BEGIN

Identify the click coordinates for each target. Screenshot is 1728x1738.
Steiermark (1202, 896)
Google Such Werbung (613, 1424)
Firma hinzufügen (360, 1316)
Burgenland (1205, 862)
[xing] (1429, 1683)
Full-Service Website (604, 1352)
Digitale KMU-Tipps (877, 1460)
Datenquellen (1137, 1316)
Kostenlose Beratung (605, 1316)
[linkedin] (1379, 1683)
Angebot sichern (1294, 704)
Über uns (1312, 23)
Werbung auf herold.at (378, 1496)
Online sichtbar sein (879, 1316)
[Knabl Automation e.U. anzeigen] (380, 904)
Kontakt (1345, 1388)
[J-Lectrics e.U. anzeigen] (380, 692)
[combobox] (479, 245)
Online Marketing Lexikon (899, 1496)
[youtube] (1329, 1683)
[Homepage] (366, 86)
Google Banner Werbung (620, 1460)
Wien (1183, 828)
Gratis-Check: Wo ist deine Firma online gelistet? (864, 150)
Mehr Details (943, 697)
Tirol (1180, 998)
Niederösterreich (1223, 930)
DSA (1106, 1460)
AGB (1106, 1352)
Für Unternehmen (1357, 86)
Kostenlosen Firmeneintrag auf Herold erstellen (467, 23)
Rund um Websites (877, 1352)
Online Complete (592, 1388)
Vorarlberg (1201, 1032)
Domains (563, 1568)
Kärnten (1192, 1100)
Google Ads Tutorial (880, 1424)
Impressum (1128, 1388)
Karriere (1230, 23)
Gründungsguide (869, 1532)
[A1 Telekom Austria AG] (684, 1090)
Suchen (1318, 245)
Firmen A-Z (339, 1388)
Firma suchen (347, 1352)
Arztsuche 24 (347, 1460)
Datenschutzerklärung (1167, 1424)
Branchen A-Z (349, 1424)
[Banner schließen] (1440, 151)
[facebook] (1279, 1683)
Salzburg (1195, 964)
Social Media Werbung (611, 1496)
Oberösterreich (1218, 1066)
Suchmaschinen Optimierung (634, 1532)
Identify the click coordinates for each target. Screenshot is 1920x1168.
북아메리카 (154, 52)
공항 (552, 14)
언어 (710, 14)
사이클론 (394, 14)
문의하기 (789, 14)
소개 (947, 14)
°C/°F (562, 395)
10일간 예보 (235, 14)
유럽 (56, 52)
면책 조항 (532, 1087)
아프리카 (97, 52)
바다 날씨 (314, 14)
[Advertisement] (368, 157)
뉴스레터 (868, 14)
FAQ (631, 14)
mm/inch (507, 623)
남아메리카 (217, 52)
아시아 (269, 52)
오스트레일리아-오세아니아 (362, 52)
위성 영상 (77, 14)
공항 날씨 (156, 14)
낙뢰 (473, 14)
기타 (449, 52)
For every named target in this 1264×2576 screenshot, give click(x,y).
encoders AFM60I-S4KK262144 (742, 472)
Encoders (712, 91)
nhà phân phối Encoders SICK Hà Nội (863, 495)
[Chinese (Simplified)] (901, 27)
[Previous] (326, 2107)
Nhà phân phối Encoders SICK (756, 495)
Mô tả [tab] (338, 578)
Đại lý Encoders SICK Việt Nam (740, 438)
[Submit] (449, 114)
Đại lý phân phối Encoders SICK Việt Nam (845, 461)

END

### Brief
All lines from the beginning of the listing through the one with "10일간 예보 (235, 14)" are to be restated word for word, and only those.

### Your solution
Identify the click coordinates for each target. Screenshot is 1728x1738.
Steiermark (1202, 896)
Google Such Werbung (613, 1424)
Firma hinzufügen (360, 1316)
Burgenland (1205, 862)
[xing] (1429, 1683)
Full-Service Website (604, 1352)
Digitale KMU-Tipps (877, 1460)
Datenquellen (1137, 1316)
Kostenlose Beratung (605, 1316)
[linkedin] (1379, 1683)
Angebot sichern (1294, 704)
Über uns (1312, 23)
Werbung auf herold.at (378, 1496)
Online sichtbar sein (879, 1316)
[Knabl Automation e.U. anzeigen] (380, 904)
Kontakt (1345, 1388)
[J-Lectrics e.U. anzeigen] (380, 692)
[combobox] (479, 245)
Online Marketing Lexikon (899, 1496)
[youtube] (1329, 1683)
[Homepage] (366, 86)
Google Banner Werbung (620, 1460)
Wien (1183, 828)
Gratis-Check: Wo ist deine Firma online gelistet? (864, 150)
Mehr Details (943, 697)
Tirol (1180, 998)
Niederösterreich (1223, 930)
DSA (1106, 1460)
AGB (1106, 1352)
Für Unternehmen (1357, 86)
Kostenlosen Firmeneintrag auf Herold erstellen (467, 23)
Rund um Websites (877, 1352)
Online Complete (592, 1388)
Vorarlberg (1201, 1032)
Domains (563, 1568)
Kärnten (1192, 1100)
Google Ads Tutorial (880, 1424)
Impressum (1128, 1388)
Karriere (1230, 23)
Gründungsguide (869, 1532)
[A1 Telekom Austria AG] (684, 1090)
Suchen (1318, 245)
Firmen A-Z (339, 1388)
Firma suchen (347, 1352)
Arztsuche 24 (347, 1460)
Datenschutzerklärung (1167, 1424)
Branchen A-Z (349, 1424)
[Banner schließen] (1440, 151)
[facebook] (1279, 1683)
Salzburg (1195, 964)
Social Media Werbung (611, 1496)
Oberösterreich (1218, 1066)
Suchmaschinen Optimierung (634, 1532)
Identify the click coordinates for each target. Screenshot is 1920x1168.
북아메리카 (154, 52)
공항 (552, 14)
언어 (710, 14)
사이클론 (394, 14)
문의하기 (789, 14)
소개 (947, 14)
°C/°F (562, 395)
10일간 예보 (235, 14)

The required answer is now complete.